Potrebbe essere questione di ore e Stefano Ricucci non sarà più titolare del pacchetto Rcs. Ieri sera il consiglio di amministrazione della Banca Popolare Italiana ha deliberato di escutere il pegno costituito dalle holding Magiste e Garlsson su 103 milioni di azioni Rizzoli Corriere della Sera, a garanzia di un finanziamento originario di quasi 800 milioni di euro.
Per rientrare dall’esposizione nei confronti dell’immobiliarista romano il consiglio di amministrazione dell’istituto lodigiano ha dato mandato all’amministratore delegato di procedere alla vendita delle azioni, prevedendo però che la stessa Banca Popolare Italiana possa acquistare le azioni Rcs, per assicurare che le condizioni di realizzo non siano eccessivamente penalizzanti.
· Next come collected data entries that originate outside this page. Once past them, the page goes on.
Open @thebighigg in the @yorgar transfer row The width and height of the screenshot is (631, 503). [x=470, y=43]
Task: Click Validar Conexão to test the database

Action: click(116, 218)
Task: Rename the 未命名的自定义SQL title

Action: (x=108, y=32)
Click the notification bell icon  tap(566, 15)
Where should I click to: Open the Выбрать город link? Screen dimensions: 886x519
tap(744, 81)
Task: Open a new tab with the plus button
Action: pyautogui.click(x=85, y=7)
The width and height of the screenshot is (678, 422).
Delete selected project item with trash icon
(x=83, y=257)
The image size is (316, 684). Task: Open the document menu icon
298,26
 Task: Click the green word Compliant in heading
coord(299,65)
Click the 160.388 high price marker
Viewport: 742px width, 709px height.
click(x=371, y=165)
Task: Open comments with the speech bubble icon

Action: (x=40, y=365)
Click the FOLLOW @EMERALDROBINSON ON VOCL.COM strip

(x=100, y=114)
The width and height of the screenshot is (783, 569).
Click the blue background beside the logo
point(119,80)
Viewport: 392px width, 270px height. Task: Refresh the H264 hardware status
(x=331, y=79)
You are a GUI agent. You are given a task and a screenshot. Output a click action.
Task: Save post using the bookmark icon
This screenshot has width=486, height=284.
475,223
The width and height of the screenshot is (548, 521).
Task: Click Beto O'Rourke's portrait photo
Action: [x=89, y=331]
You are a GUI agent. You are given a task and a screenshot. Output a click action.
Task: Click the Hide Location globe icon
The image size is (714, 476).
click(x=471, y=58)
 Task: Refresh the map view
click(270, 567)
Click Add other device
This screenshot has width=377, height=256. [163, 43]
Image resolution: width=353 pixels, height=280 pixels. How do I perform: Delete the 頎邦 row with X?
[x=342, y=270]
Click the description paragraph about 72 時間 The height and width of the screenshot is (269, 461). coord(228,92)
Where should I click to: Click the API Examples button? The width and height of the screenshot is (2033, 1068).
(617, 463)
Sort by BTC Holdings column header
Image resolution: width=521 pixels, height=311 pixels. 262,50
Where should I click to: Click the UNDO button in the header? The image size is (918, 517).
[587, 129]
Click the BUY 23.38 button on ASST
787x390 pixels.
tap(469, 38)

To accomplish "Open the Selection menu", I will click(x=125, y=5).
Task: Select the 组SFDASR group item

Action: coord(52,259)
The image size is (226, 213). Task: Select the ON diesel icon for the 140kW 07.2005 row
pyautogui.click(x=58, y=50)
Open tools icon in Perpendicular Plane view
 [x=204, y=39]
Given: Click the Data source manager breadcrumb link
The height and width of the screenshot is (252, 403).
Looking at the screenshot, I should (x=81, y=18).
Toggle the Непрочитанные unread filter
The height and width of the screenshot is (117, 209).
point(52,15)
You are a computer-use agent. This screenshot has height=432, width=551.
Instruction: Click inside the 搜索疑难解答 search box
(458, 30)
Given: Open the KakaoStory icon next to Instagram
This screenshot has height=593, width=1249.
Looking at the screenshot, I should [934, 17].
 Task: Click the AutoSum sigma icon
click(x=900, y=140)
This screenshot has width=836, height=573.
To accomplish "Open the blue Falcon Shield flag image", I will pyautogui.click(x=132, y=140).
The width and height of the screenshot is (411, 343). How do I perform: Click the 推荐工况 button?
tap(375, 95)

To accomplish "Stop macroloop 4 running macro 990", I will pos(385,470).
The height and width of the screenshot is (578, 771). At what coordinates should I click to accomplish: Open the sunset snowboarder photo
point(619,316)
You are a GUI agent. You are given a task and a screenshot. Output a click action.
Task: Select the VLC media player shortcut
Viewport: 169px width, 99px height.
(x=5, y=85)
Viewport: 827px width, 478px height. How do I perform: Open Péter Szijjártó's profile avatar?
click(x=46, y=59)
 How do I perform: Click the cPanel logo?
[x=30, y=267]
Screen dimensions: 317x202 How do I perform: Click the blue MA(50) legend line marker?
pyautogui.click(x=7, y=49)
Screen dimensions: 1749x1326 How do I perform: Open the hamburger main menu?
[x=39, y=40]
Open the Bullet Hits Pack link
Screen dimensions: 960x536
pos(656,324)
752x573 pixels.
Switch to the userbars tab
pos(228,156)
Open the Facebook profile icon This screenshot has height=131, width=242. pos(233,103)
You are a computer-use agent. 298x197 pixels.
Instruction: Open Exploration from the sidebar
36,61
Sembra così tramontare definitivamente il sogno dell’odontotecnico di Zagarolo per l’ingresso nel club dei potenti d’Italia.
Nei giorni scorsi indiscrezioni di mercato avevano ipotizzato l’ingresso dei Benetton nell’azionario di Rcs ma non tutti i soci del patto, che blinda il controlo del gruppo editoriale milanese, erano d’accordo. Le prossime ore saranno pertanto fondamentali per capire la nuova struttura azionaria di Rcs, che nel frattempo a Piazza Affari cede quasi il 2%.
bruno
24 mar 2006 - 23:13 - #1Non ho capito bene, ma se popolare italiana decide di avvalersi della azioni in pegno, perchè le deve “acquistare” ? non diventano sue di diritto ? Non mi è chiaro.
eusebio
27 mar 2006 - 13:20 - #2Con l’escussione la Bpi monetizza il pegno (le azioni Rcs) a garanzia del finanziamento ed evita che che queste azioni (ancora di proprietà della Magiste) possano entrare in una evenutuale procedura fallimentare e quindi messe sotto sequestro dal trabunale fallimentare.